"Health care costs are killing small businesses. Their insurance premiums are rising dramatically and unpredictably," NPR reports. "Jody Hall, who owns Seattle's Cupcake Royale, now pays as much in health insurance for her employees as she does in rent for four choice Seattle storefronts.
A majority of working Americans are employed by small businesses, but according to the Kaiser Family Foundation, only 6 in 10 small businesses provide health care. What's more, the National Federation of Independent Business reports that small companies pay substantially more in premiums than large firms do. Hall, for example, has just three or four insurers to choose from, and she says they won't negotiate on price."

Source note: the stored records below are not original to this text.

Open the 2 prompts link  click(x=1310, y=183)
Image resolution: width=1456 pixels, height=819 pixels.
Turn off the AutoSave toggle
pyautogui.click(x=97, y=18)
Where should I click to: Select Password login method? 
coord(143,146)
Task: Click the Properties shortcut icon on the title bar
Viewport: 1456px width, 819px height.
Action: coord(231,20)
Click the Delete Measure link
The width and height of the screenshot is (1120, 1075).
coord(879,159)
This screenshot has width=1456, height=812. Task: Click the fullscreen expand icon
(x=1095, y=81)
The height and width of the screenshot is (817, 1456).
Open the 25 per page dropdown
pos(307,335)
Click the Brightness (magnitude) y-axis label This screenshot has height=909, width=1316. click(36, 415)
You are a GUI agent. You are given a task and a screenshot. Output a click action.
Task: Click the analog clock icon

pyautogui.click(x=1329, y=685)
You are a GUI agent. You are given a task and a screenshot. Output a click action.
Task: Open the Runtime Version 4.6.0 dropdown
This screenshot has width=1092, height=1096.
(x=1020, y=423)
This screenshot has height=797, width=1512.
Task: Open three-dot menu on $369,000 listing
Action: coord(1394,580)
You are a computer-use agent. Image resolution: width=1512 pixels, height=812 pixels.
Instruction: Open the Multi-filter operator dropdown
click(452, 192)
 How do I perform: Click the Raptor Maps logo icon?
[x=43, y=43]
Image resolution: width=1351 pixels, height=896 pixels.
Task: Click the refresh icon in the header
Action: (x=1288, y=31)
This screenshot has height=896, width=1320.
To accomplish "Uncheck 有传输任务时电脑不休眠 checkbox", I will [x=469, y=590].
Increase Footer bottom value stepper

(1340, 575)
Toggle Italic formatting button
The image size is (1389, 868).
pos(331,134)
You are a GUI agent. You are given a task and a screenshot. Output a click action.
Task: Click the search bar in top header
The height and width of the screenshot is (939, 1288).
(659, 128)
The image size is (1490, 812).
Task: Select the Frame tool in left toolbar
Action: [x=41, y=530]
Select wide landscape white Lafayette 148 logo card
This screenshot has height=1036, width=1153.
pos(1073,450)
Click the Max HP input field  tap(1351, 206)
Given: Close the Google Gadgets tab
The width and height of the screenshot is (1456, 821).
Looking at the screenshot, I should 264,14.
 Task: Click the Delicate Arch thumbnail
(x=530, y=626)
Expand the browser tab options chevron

Hall provides health insurance to her 70 employees but has trouble paying the costs. Hall "says her premiums have increased 20 percent in each of the past few years, and a couple of years ago, they went up 40 percent. 'It's unsustainable to manage that kind of expense hike, so we are forced to cut our quality of coverage to make it more affordable, and that doesn't do much for society,' she says." The online story features a photo of Hall with her cupcakes (Kaufman, 7/31).
Meanwhile, Health and Human Services Secretary Kathleen Sebelius hosted a live health care discussion on Facebook, where she said that small business owners have the most to gain from the bill, The Las Vegas Sun reports.
"The bill proposes the creation of a pool that small businesses can buy into with other companies, lowering costs and premiums for businesses and employees. 'Health reform will be good for small businesses, make them competitive in the global marketplace and be able to attract and retain good employees,' she said" (Lucht, 7/31).